That’s when he noticed something out of place. When he and Izzie had set up shop in the community room earlier that week, the first thing that they had done after bringing in all of the boxes of evidence had been to move almost all of the upholstered chairs that were normally positioned around the table over to the far side of the room, leaving just two in place at the table for them to use. And when he and Izzie had left the day before, that was still the case. But now there was a third chair that was parked right in front of the dry erase board, facing it, like someone had sat down and studied what was written on it for a while.
Patrick looked around the room, slowly chewing a mouthful of grilled steak. Was anything else out of place? Who had been in there since they were last here? There was only one key to the community room available to check out, and Patrick had it with him the whole night. The only other people in the building with access in the meantime were the cleaning staff and the captain. But the cleaning staff had been instructed not to enter the room while it was being used to store evidence, and the captain always avoided the room like the plague because he said it reminded him of too many unpleasant memories of interminable meetings with disgruntled community members. Which was not to say that a member of the cleaning staff couldn’t have entered the room, or the captain too, for that matter, but that neither of them would have had a reason to. And if someone had been in here, which seemed to be the case, what had they made of the things that Patrick and Izzie had written on the dry erase board?

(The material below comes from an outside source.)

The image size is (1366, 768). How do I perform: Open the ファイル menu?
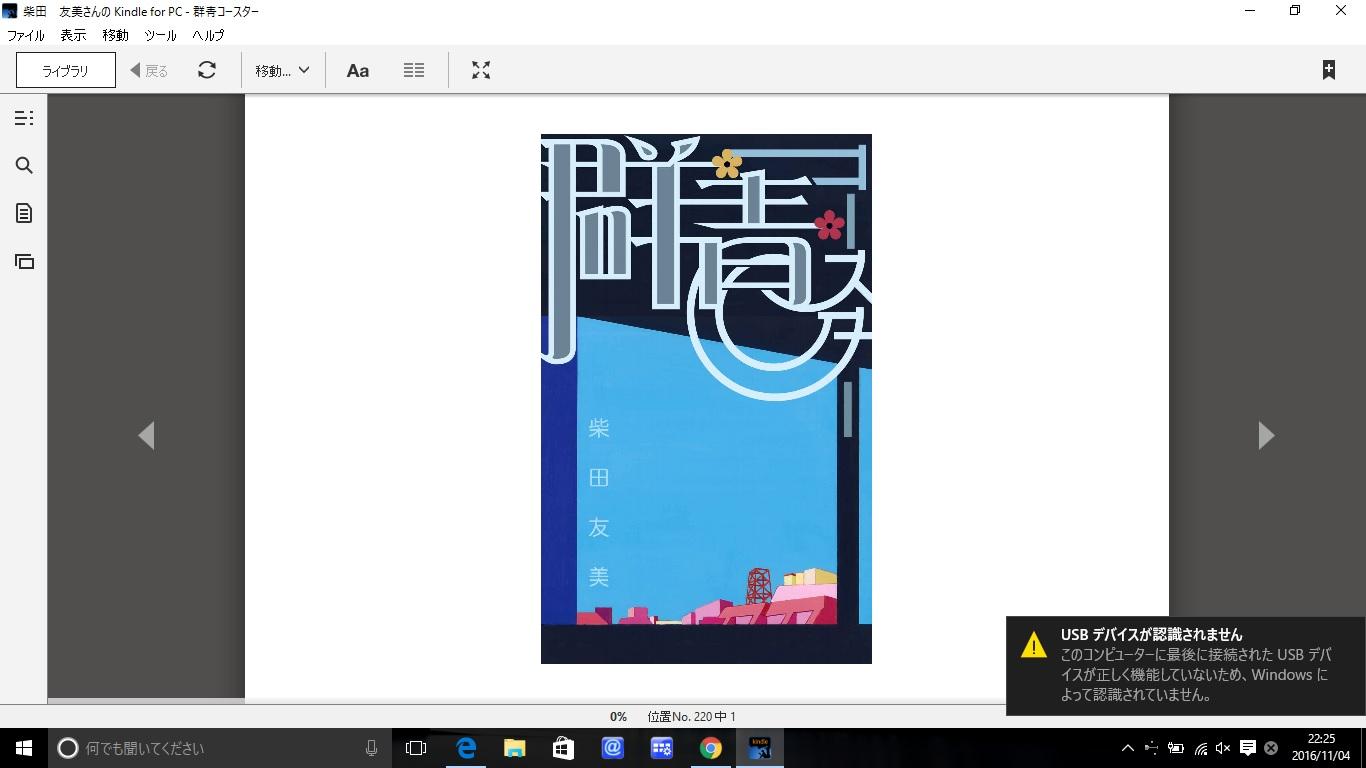tap(26, 35)
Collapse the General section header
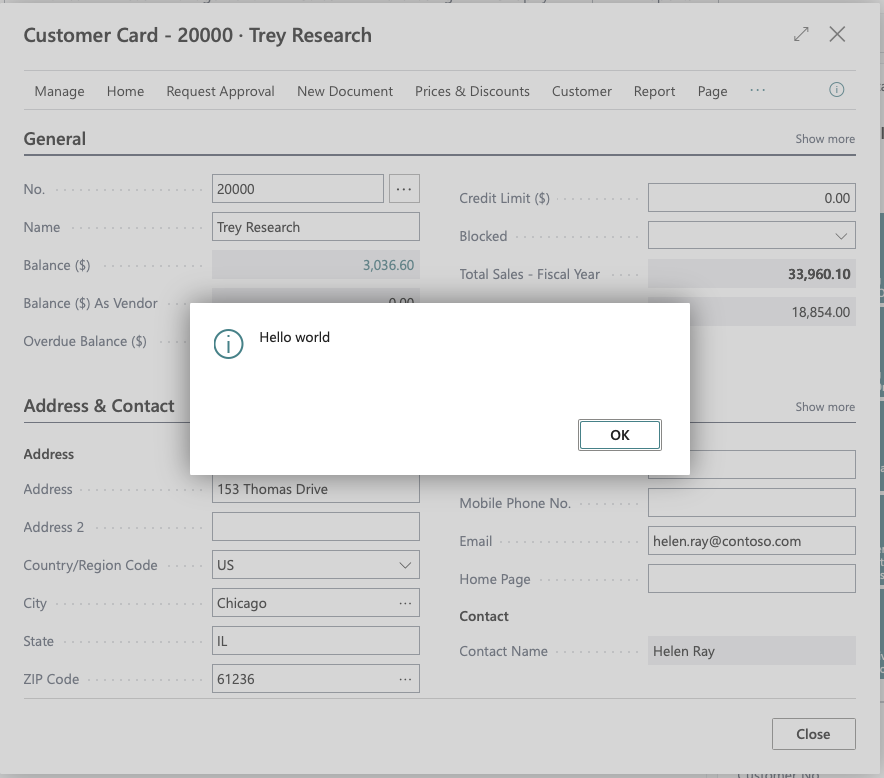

Looking around the room, it didn’t appear that anything had been taken away, though he couldn’t be sure whether anything had been moved. The mountains of books on history, the occult, science, and mythology appeared no smaller than they had when he and Izzie had unpacked all of them three days before. And the boxes containing the rest of the material evidence they’d requested from storage, including the murder weapon and silver-skull mask that Fuller had used in the killings, were still sitting where they’d left them at the far end of the table.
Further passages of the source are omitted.